今日に限って面白いテレビなんてしてなくて。
何度読んでも面白い漫画を読みたい気分にもなれなくて。
ただ、ベッドの上でゴロゴロ転がってたアタシ。
「あーつまんない!…あ、」
そう叫んだ瞬間、携帯の着信音が部屋に響き渡った。
この音はメールだ。
誰だろう、こんな暇な時にメールくれるなんて超善いタイミング。
「……何よ」
メールを開いてみたものの、ソレにはタイトルどころか文章が無い。所謂空メールってやつだ。

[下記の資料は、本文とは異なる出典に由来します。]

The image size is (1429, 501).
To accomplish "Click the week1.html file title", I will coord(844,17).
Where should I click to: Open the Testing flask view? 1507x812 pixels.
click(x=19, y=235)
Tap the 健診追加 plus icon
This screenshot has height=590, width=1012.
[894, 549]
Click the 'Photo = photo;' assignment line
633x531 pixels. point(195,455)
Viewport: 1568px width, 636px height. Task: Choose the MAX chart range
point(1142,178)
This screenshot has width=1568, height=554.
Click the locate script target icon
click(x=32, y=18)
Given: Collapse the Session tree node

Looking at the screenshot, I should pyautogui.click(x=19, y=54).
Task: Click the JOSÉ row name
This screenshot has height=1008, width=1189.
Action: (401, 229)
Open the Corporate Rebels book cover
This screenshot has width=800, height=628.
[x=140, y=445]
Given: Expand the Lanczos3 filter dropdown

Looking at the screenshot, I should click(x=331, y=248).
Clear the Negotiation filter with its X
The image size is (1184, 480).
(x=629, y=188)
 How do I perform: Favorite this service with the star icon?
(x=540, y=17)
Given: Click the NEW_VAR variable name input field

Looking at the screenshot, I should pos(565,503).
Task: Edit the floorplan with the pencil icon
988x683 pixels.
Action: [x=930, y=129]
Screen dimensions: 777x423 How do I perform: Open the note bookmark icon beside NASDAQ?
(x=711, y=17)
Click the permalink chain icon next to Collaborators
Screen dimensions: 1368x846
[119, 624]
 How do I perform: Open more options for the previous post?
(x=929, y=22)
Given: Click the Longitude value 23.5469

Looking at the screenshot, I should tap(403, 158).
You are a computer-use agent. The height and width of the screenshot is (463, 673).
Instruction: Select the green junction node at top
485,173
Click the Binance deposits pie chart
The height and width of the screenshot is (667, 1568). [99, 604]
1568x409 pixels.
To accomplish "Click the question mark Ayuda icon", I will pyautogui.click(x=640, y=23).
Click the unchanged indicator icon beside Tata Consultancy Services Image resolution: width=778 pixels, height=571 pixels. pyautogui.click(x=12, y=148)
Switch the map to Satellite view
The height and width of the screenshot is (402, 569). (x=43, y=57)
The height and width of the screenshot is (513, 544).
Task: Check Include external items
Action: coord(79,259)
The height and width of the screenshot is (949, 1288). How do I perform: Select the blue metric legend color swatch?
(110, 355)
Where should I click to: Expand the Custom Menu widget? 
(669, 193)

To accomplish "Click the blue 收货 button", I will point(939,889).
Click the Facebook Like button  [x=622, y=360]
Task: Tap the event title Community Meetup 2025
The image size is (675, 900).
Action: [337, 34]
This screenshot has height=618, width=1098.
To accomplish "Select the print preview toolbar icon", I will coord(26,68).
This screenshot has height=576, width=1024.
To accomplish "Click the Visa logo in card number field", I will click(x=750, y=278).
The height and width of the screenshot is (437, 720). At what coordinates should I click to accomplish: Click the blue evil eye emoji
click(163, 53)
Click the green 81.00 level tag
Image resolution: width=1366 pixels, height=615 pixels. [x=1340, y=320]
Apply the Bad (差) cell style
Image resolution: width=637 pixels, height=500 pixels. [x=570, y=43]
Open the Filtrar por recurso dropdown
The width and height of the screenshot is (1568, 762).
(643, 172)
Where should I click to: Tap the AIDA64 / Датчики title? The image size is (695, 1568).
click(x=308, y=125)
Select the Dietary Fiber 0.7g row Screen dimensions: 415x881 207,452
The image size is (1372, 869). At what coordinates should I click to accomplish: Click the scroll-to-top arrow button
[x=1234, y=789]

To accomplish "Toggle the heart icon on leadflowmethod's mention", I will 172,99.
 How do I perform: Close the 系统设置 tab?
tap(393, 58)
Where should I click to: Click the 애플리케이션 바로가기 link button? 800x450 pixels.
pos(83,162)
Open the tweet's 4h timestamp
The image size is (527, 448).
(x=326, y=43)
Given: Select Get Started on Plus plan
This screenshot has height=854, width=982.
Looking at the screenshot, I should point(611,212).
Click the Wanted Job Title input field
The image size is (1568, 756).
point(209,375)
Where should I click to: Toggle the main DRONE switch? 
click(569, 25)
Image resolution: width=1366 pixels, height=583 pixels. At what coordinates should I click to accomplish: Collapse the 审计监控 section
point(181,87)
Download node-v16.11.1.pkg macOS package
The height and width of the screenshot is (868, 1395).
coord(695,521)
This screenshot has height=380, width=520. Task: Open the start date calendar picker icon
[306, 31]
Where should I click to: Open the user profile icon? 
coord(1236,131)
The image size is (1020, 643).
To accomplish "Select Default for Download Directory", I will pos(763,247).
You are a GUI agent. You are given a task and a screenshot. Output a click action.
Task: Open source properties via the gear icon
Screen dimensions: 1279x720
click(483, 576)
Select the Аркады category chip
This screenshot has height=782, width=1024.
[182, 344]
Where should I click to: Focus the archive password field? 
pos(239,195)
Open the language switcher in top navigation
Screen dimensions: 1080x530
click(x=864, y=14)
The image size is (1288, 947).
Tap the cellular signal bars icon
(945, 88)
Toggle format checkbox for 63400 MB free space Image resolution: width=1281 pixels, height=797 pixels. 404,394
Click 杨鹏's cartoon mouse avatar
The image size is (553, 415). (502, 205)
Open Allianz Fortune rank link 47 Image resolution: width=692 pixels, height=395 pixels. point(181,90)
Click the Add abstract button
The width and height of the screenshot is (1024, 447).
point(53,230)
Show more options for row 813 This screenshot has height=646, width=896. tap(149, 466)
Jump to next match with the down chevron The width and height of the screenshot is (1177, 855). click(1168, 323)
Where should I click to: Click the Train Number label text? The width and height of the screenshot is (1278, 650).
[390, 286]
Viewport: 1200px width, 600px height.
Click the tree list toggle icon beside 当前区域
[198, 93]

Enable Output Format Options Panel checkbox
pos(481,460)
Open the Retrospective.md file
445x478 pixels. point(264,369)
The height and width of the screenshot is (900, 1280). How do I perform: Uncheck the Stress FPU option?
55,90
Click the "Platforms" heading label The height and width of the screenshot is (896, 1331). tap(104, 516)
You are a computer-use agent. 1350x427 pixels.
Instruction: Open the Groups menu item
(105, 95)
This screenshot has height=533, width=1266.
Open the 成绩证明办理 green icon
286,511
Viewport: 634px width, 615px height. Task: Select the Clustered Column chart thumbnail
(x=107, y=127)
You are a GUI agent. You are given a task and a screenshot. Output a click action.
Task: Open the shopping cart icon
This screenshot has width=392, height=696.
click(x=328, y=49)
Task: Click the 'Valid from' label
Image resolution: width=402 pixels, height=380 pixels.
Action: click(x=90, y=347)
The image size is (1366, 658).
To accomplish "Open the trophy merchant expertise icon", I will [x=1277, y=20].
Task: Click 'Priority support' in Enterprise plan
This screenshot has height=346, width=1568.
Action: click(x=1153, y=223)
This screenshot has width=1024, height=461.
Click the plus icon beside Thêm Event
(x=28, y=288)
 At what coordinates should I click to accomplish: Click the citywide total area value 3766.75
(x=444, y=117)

善い退屈しのぎになると思ったのに見事に期待を裏切られたアタシは、空メールを送ってきた主、丸井ブン太に苦情の電話をかけた。
コールが4回ほど鳴ると、モシモシ、と聞こえた。
至って悪びれる様子もなく普通に電話に出る辺りがブン太らしい。
「やいやいテメー空メールなんて嫌がらせとは善い度胸じゃねぇか。」
《何だソレ、何キャラだよ》
「うるさいわね、キャラなんてどーでもいいの、さっきの空メールは何だったのよ」
《あー別に》
「別に、って!謝るくらいしてよ」
《何で》
「暇だったからメールがきてラッキーだったのにぬか喜びになったから」
アタシがそう言うと、ハッと鼻で笑うブン太。
何だ何だ、馬鹿にしてんの暇人を。
「どうせ嫌がらせか間違ったかどっちかなんでしょ」
《………よ…》
「え?」
《うっせー、何でもねぇよ》
じゃぁな。そう言われた瞬間プツッと音がしてツーツー、と無機質に耳に響く。
携帯を耳から離すと、アタシの耳はすごく熱かった。
「……バッチリ聞こえたわよ、馬鹿」
(空メールしたらお前が電話してくると思った)(お前の声が聞きたかったんだよ)
END.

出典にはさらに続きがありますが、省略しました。